The editorial highlighted Columbia in particular for ceasing to offer academic credit for the positions, as they “mostly functioned as a fig leaf for employers, who could pretend that the credit somehow justified not paying for a student’s work.”
Murphy, the Times spokeswoman, said the policy change was not a result of press coverage. She said that the interns were taking part in an educational program and receiving academic credit.
Under federal and New York labor law, any work that benefits a for-profit company should be paid the minimum wage and academic credit cannot necessarily be substituted for wages, according to several employment lawyers.
“Even if it’s a menial task, like making copies and getting coffee, those are things that otherwise a paid employee would have to do,” Sally Abrahamson, a lawyer for Outten & Golden, recently told BoroughBuzz in an article about the changes at Columbia and New York universities.
Last year, a judge ruled in favor of a group of unpaid interns who had worked on the set of Fox Searchlight’s “Black Swan.” The judge ruled that receiving academic credit for an internship did not mean the internship shouldn’t be paid minimum wage.
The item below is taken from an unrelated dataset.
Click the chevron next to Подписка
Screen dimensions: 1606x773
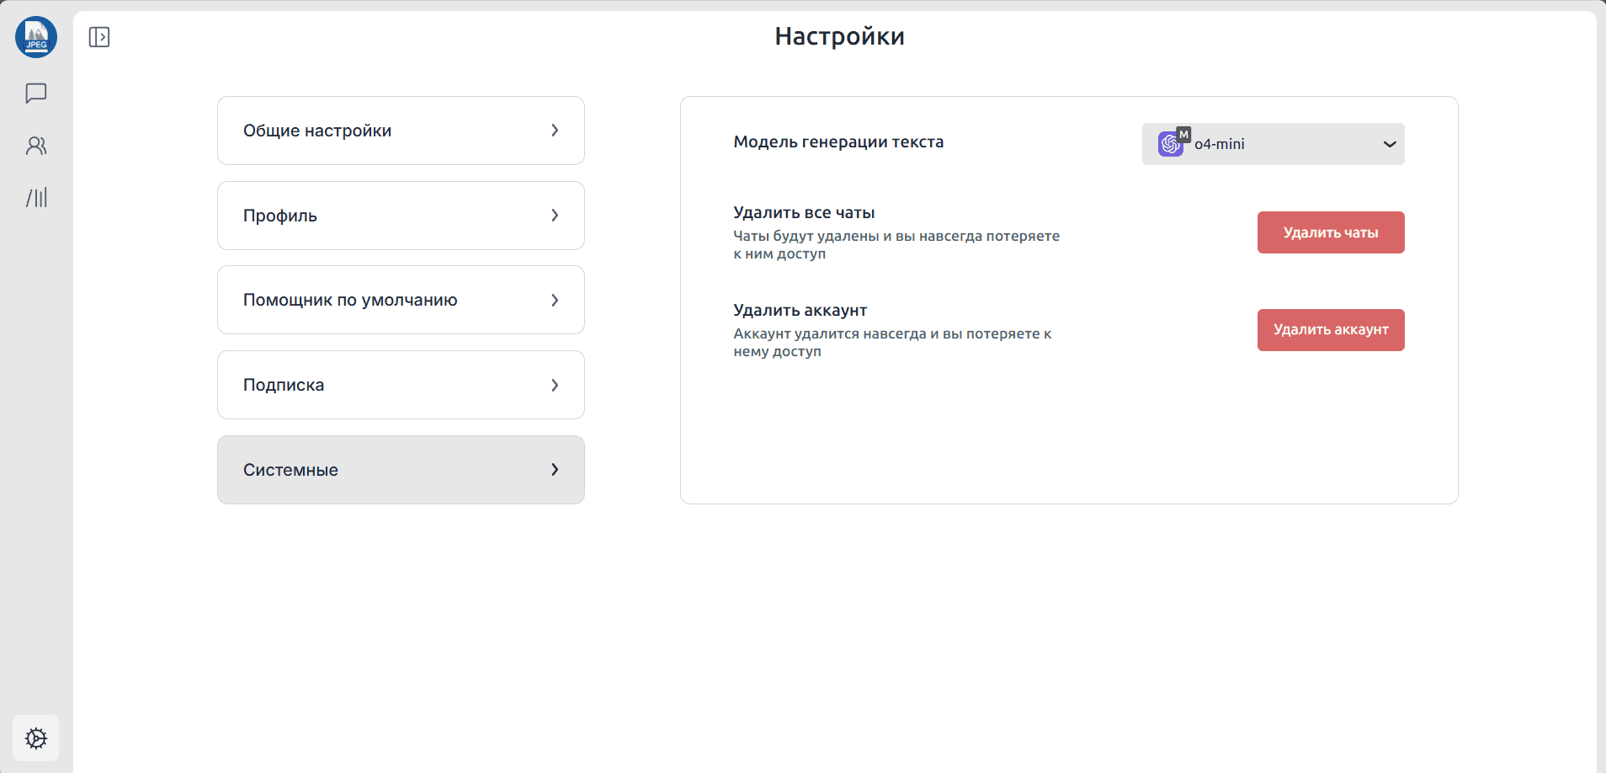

Fox Searchlight is appealing the case.
Internships throughout the company are paid differently, said New York Times guild representative Anthony Napoli.
The company’s website reports that Times summer internships, for example, are paid about $960 a week during the course of the summer. Interns in the marketing department, on the other hand, receive $25 an hour, according to a source, who asked not to be named because the person was not authorized to speak with media.